Le parole stesse dell’autore della citazione che apre il film, Meša Selimović, nel descrivere la sua gente, la gente dei Balcani, possono essere sentite come un cliché occidentale sui popoli mediterranei:

Queste sono persone intelligenti;
Ricevono i casini dall’Est e la bella vita dall’Ovest;
Non hanno mai fretta perché solo la vita si affretta;
Non sono interessati a ciò che li attende dopo domani;
Ciò che deve essere sarà e poco dipende da loro;
Quando stanno insieme si mettono nei guai, per questo non gli piace stare insieme spesso;
Raramente si fidano di qualcuno, ma è facilissimo ingannarli con le belle parole;
Non assomigliano agli eroi, ma non si lasciano spaventare dalle minacce;
Non prestano attenzione a nulla, non si preoccupano di ciò che accade intorno a loro;
E poi dal nulla all’improvviso tutto li interessa, capovolgono tutto e si guardano intorno;
Poi si addormentano di nuovo e non amano ricordare cosa è successo;
Hanno paura del cambiamento perché spesso porta il male;
Si stufano facilmente di un uomo, anche se gli fa del bene;
Gente strana;
Parlano male di te ma ti amano, ti baciano sulla guancia ma ti odiano;
Ridono delle azioni nobili ma le ricordano;
Trascorrono la maggior parte della loro vita nel rancore e nella bontà;
E non sanno quale sia più forte o quando;
Cattivi, buoni, gentili, crudi, incapaci di andare avanti, tempestosi, aperti, nascosti;
Sono tutto questo e tutto il resto;
E, soprattutto, sono miei e io sono loro;
E tutto ciò che sto dicendo; lo sto dicendo di me stesso.

|Meša Selimović

ma sono anche belle, autentiche e potenti, tutto dipende dal punto del cerchio in cui si trova chi le legge perché, come sottolinea bene il finale della poesia, ciò che pensiamo si riferisce quasi sempre a noi stessi.

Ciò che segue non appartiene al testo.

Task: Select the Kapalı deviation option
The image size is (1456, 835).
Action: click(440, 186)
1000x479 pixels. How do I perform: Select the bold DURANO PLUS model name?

“Occidente”, “Oriente”, “buono”, “cattivo”, “decadente”, “vincente” sono “parole, volti, immagini” accumulati in una memoria collettiva sfuggente e misteriosa che tentiamo di dominare e ordinare ma dalla quale spesso finiamo per essere sopraffatti e rinchiusi in quella che Friedrich Nietzsche chiamava la “prigione del linguaggio” fatta di parole che non esauriscono il mondo reale eppur ci illudono di descriverlo in modo univoco e veritiero.

Dobbiamo invece ricordarci che le storie che ci raccontiamo “sono nostre” ma spesso “noi” finiamo per appartenere a “loro” e magari – prendendo esempio da il “più saggio degli uomini” Balcani (aka Socrate ♡) –  iniziare a chiederci quali “cose” possono rivelarci le parole sui concetti per le quali le utilizziamo ogni giorno. Per intenderci, cosa possono insegnarci le parole sui concetti astratti per i quali le utilizziamo?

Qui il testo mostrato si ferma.